This repository is meant to provide open source resources for educational purposes about CUDA C/C++ programming, which is the C/C++ interface to the CUDA parallel computing platform. In CUDA, the host refers to the CPU and its memory, while the device refers to the GPU and its memory. Code run on the host can manage memory on both the host and device, and also launches kernels which are functions executed on the device by many GPU threads in parallel.
NOTE: it is assumed that you have access to a computer with a CUDA-enabled NVIDIA GPU.
Here you can find the solutions for different simple exercises about GPU programming in CUDA C/C++. The source code is well commented and easy to follow, though a minimum knowledge of parallel architectures is recommended.
- exercise 00: hello, world!
- exercise 01: print devices properties
- exercise 02: addition
- exercise 03: vector addition using parallel blocks
- exercise 04: vector addition using parallel threads
- exercise 05: vector addition combining blocks and threads
- exercise 06: single-precision A*X Plus Y
- exercise 07: time, bandwidth, and throughput computation (single-precision A*X Plus Y)
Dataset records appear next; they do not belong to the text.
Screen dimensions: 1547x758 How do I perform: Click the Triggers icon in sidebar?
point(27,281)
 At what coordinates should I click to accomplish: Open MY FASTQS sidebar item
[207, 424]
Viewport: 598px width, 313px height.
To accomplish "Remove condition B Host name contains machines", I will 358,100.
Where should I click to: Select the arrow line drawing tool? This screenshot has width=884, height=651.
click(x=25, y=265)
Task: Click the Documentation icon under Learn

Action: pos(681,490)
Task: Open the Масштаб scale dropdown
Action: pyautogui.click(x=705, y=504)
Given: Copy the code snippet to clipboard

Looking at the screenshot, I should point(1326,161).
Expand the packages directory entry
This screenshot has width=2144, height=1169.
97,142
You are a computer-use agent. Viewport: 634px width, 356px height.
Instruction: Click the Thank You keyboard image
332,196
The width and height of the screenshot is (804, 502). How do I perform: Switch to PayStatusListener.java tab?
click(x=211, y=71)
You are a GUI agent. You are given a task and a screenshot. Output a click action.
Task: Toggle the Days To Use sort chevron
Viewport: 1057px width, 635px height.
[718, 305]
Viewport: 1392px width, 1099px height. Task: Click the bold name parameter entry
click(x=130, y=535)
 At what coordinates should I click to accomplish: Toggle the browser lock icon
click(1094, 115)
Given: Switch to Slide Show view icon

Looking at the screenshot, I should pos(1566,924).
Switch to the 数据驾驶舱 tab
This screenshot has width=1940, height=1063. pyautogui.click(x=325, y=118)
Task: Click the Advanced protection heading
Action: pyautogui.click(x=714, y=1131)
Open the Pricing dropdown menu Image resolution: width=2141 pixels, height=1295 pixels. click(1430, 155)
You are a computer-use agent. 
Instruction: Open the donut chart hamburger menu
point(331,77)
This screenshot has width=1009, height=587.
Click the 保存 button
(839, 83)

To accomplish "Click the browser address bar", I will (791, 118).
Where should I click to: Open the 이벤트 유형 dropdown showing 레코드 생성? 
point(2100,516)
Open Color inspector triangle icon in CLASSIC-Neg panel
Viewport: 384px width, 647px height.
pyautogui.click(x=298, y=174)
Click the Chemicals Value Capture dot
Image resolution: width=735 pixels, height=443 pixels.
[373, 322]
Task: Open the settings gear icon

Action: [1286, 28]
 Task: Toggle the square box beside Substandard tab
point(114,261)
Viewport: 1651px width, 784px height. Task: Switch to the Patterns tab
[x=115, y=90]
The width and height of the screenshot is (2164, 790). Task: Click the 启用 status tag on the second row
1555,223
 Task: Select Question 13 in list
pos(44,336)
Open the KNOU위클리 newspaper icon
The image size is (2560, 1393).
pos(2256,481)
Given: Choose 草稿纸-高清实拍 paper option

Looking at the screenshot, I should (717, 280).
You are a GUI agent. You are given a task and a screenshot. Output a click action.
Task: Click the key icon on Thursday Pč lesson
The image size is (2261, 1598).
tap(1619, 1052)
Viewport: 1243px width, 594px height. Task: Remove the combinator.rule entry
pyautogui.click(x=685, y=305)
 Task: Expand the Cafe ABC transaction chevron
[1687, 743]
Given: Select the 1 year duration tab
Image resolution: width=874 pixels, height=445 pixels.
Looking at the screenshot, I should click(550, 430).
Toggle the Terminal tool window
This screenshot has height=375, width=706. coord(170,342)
- exercise 08: multiplication of square matrices
- exercise 09: transpose of a square matrix
- exercise 10: dot product using shared memory
- exercise 11: prefix sum (exclusive scan) using shared memory
The CUDA C/C++ compiler nvcc
is part of the NVIDIA CUDA Toolkit which is used to separate source code into host and device components. Then, you can compile the code with nvcc
.
NOTE: to find out how long the kernel takes to run or to check the memory usage, you can type nvprof ./<binary>
or cuda-memcheck ./<binary>
on the command line, respectively.
This project is licensed under the MIT License - see the LICENSE file for details.